**YOUR GOAL:** Determine how many lines in these records hold "computer". Only the number is wanted.

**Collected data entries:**
• • •

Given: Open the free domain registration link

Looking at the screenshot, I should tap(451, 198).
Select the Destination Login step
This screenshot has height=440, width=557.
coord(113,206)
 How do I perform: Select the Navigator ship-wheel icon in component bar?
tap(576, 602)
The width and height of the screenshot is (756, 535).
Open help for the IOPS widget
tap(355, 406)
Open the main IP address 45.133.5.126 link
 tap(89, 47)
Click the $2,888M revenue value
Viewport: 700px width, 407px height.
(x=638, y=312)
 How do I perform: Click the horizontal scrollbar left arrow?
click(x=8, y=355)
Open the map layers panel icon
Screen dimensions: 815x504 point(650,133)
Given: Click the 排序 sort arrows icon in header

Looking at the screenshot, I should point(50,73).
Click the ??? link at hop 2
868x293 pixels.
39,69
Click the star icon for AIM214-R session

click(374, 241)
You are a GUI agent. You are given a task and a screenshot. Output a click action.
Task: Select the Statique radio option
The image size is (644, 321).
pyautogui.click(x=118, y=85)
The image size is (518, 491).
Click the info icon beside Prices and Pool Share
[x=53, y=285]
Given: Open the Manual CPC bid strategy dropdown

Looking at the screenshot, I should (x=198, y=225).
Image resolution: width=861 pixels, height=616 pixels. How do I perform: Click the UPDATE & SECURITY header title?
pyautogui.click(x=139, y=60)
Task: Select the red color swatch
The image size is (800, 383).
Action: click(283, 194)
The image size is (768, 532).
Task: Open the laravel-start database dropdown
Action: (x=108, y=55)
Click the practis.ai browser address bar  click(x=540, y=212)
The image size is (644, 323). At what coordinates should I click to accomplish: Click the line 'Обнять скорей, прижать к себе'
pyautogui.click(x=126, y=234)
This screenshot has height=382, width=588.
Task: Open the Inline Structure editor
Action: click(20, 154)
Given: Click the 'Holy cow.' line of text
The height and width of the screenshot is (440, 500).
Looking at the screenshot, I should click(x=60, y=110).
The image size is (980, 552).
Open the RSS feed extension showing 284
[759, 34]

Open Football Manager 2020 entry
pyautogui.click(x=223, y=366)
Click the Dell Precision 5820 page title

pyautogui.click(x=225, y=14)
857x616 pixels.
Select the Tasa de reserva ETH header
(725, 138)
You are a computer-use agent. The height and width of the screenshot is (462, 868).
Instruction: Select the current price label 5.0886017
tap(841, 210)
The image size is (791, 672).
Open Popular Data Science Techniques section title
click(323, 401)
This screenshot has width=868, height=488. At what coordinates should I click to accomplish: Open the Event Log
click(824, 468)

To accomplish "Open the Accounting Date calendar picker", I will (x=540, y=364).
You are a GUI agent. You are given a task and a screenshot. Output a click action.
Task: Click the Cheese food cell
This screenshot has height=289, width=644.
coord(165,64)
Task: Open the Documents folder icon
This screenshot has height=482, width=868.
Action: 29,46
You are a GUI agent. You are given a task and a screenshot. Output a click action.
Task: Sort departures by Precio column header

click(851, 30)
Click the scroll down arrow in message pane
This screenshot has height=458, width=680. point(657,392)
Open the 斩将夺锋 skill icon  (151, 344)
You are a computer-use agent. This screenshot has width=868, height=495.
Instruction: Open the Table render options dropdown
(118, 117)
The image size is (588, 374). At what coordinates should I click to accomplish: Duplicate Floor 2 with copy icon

• • •

**SOLUTION TO THIS PROBLEM:** 2